Little do they know it would be another 12 years before they speak again. This time, they do it face-to-face when Hae Sung visits Nora in New York after a break up. There’s something so simple and tender about their conversations. They’re mostly gentle with their words, which are occasionally soured by their unspoken jealousies for having lived such different lives independent of the other on opposite sides of the world.
They have a conversation at a bar, grappling with what they might’ve meant to each other in previous lives and what they should mean to each other in this one. It’s a silly but painful exercise in imagination. Nora has a full, loving life with her kind and surprisingly understanding husband Arthur—who sits quietly next to them at the bar while they converse with each other in Korean. There’s a quiet simmering in Arthur, he feels helpless. He’s shaken, but assured in his steady love for Nora. She makes his world bigger, he says. He wonders if he does the same for her. If he’ll ever be able to.
In-yun, fate, providence. A tie or bond that is layered and extends across lifetimes. A beautiful, humbling and shattering thought.
In the final scenes of the film, Nora walks Hae Sung to his Uber down the street. Nora and Hae Sung gaze at each other for their final few moments. It seems as though the tension could shatter away into a passionate, decisive embrace. But, as they discussed earlier, it just wasn’t meant to be. Their fates weren’t meant to align that way. Not in this lifetime, at least.
I keep thinking about what Hae Sung says to Nora before he gets in the car. Her asks her, if the life they are living now is already the precursor to another one. What then, might they be saying to each other in their future lives? What do they mean to each other there? It would be the romantic thing for her to say that they would be united as soulmates in their next lives.

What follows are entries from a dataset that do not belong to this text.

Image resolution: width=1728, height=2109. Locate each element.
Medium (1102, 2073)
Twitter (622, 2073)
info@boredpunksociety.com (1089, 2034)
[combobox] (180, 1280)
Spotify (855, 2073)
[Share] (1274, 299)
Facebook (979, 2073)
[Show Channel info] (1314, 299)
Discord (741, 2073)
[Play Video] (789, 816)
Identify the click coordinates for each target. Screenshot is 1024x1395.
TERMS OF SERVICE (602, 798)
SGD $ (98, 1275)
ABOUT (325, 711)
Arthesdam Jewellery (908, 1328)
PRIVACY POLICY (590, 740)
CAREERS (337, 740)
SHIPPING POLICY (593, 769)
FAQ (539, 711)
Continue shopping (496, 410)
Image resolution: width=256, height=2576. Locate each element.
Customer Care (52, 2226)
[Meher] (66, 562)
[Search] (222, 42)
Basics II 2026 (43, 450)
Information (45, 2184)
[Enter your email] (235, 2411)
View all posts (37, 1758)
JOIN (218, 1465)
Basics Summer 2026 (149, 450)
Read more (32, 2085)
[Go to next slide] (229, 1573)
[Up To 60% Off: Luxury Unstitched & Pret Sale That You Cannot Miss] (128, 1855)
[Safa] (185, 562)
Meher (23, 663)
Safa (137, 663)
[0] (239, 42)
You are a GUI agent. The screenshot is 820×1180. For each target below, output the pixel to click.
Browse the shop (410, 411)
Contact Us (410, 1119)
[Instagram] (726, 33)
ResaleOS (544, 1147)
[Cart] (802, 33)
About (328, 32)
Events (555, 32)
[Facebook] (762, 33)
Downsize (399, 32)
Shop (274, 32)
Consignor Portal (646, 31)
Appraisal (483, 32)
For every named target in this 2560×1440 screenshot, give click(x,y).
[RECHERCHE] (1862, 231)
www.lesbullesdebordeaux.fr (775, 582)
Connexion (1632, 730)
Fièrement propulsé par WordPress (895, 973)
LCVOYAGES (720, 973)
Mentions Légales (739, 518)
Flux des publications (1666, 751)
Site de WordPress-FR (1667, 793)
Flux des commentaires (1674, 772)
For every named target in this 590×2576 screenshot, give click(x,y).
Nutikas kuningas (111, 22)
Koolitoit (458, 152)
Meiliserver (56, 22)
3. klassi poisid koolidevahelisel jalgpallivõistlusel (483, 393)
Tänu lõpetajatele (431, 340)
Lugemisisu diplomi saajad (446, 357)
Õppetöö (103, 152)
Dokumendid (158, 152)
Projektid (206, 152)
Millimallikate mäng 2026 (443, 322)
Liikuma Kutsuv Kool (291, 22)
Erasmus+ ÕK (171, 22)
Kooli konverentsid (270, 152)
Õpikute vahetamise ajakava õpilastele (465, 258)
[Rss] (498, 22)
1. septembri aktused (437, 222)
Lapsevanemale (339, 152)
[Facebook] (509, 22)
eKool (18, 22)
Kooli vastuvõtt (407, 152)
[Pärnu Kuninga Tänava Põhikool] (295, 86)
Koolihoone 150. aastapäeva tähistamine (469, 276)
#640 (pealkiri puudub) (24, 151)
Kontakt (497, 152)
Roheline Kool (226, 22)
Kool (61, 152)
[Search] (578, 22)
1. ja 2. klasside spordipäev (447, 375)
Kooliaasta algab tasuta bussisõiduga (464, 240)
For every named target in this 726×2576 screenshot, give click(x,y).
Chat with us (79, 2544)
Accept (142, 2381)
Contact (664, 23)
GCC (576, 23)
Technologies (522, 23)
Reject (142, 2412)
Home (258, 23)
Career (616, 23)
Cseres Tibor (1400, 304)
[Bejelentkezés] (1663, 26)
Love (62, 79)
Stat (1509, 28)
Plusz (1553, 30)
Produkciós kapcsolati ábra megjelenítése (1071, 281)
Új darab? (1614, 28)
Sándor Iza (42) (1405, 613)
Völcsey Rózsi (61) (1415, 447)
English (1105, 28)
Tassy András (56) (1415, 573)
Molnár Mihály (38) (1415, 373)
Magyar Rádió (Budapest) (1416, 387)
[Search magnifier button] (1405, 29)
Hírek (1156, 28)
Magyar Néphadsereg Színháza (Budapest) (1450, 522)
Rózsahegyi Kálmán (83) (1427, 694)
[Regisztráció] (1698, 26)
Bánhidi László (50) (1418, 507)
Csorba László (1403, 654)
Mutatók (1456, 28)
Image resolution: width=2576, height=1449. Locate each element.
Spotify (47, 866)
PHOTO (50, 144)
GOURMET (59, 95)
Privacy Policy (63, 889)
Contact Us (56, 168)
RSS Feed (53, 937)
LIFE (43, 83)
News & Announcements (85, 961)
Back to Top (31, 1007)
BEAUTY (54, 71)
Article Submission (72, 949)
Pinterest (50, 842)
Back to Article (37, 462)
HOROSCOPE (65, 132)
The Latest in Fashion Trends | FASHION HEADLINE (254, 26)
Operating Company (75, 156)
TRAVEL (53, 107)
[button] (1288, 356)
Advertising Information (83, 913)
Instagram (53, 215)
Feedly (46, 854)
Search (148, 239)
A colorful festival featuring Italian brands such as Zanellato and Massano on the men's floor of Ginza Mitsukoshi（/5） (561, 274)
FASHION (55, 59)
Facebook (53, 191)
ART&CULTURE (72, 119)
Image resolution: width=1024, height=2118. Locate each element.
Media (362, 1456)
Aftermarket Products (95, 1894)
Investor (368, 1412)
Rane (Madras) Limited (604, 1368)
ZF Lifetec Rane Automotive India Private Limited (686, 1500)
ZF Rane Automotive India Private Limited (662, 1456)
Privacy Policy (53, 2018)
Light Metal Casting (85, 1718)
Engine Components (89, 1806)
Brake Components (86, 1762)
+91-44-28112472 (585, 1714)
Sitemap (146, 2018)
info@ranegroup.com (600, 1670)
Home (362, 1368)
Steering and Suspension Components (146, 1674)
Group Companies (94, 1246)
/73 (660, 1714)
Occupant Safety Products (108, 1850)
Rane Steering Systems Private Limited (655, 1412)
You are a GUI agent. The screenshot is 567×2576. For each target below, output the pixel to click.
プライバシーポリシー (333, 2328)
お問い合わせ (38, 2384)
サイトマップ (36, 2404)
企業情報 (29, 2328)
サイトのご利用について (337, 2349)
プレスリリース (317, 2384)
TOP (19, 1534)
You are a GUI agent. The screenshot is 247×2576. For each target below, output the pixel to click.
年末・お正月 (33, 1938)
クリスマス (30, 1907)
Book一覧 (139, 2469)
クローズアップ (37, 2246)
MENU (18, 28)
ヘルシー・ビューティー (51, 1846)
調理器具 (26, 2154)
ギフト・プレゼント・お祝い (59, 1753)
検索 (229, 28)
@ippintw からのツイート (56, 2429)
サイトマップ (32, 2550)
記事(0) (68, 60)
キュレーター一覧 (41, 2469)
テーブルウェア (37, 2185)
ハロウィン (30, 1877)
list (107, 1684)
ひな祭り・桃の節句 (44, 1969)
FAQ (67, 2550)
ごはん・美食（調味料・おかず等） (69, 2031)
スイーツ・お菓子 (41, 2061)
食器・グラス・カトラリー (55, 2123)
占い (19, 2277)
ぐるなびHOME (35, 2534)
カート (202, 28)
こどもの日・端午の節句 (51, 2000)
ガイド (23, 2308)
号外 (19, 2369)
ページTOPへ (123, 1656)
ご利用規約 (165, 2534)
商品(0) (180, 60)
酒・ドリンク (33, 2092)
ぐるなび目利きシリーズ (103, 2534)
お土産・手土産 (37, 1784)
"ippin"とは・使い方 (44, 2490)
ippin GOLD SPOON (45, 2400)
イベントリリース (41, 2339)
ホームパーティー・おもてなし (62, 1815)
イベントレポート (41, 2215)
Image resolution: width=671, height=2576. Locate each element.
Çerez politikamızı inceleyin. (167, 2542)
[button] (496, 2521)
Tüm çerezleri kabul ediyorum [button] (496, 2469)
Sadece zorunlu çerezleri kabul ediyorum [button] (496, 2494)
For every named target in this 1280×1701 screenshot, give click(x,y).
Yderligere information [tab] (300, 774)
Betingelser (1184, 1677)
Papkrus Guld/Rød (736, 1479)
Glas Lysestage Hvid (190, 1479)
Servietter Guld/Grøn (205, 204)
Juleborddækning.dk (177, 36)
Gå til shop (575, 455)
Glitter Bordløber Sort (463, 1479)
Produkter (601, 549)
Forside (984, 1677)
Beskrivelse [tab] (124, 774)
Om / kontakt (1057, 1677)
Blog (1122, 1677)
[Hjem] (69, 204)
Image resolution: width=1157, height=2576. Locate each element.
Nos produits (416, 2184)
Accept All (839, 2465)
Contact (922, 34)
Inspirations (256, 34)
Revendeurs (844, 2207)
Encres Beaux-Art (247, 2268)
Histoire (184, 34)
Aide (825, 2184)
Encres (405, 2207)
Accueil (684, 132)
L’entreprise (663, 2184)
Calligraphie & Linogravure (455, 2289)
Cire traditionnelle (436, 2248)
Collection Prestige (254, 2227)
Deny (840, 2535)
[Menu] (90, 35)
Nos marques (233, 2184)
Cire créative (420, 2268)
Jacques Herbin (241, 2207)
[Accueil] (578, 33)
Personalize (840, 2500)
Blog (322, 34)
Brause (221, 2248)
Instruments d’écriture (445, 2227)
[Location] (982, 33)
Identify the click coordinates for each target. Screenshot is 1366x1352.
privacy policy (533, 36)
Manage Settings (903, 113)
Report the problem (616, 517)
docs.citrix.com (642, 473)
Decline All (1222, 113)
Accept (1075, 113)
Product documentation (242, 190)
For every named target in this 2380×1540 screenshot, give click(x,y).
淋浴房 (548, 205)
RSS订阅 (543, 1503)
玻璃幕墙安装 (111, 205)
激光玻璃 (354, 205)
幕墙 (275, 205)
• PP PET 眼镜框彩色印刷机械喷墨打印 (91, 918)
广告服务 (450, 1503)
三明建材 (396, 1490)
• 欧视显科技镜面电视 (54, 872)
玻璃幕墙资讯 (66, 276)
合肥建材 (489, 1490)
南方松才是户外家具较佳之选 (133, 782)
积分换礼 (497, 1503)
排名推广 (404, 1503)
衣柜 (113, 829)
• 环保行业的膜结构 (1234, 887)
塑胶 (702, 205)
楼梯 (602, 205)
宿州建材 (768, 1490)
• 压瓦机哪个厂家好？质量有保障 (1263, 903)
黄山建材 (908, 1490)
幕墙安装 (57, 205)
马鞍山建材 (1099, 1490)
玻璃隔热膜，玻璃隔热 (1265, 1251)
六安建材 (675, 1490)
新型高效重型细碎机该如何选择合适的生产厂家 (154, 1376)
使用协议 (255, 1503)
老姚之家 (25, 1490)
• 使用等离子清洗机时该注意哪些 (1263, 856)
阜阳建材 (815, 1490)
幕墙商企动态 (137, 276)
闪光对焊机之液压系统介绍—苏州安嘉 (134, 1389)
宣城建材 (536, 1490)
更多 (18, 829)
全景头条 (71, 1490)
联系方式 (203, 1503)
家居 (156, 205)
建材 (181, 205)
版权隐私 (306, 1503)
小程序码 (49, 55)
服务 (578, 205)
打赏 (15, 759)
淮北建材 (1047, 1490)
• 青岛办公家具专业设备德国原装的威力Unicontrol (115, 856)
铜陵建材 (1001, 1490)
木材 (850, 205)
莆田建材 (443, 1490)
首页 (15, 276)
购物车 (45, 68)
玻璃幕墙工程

But, of course Nora doesn’t say that. She says the true thing.
“I don’t know.”
That’s the thing about fate, right? We don’t get to decide it. We don’t get to determine it, it’s not our place. We just live and hope things will turn out right. That it’ll all make sense in the end. Throughout it all we hope and pray that we get the fate we need, the fate we deserve. We spend decades trying to accept all that was lost and left behind was for some big cosmic reason. We sift through our lives still in progress trying to make sense of it.
After Nora watches Hae Sung leave, along with her last chance of choosing her past life with him, she breaks down as she walks back to her apartment. Arthur waits at their building steps, already bracing for her fall. He puts his insecurities aside, because he understands what Nora is going through.
The film could so easily feel tired in Nora’s dilemma between two men, her real confusion comes with the lives she could have lived, the person she could have and inevitably did become. We all have countless moments like that in our own lives. I think about mine a lot. If I had reconnected with that one person, if we left each other’s lives sooner. I joke to myself that I couldn’t change the path I’m on even if I tried—it’s a canon event.
But without those people actually in front of me, like Hae Sung and Nora being reunited, the imagining feels less grating and more hopeful. Exploring these little hypotheticals gives me somewhere to learn, to reflect, to imagine the kind of life I want to live, the kind of person I hope to be. And maybe all my misgivings and mistakes, my decisions to be the person that leaves to some and the person that stays to others are a part of my own in-yun. Here’s hoping.
Hey I got here by seeing your article on Diljit’s concert via X!
Re: Past Lives
What a great write up. I remember it being a simple film however it was competing at some award events with films like Oppenheimer.
As you point out, I believe everyone has thought about how their life would be different if they had chosen a different path. This film does that without going the usual genre route, where the film starts one way and then restarts and the character chooses option b we see the results of that. It explores a new form of storytelling which in my opinion felt fresh and maybe one of the reasons the film gained so much attention.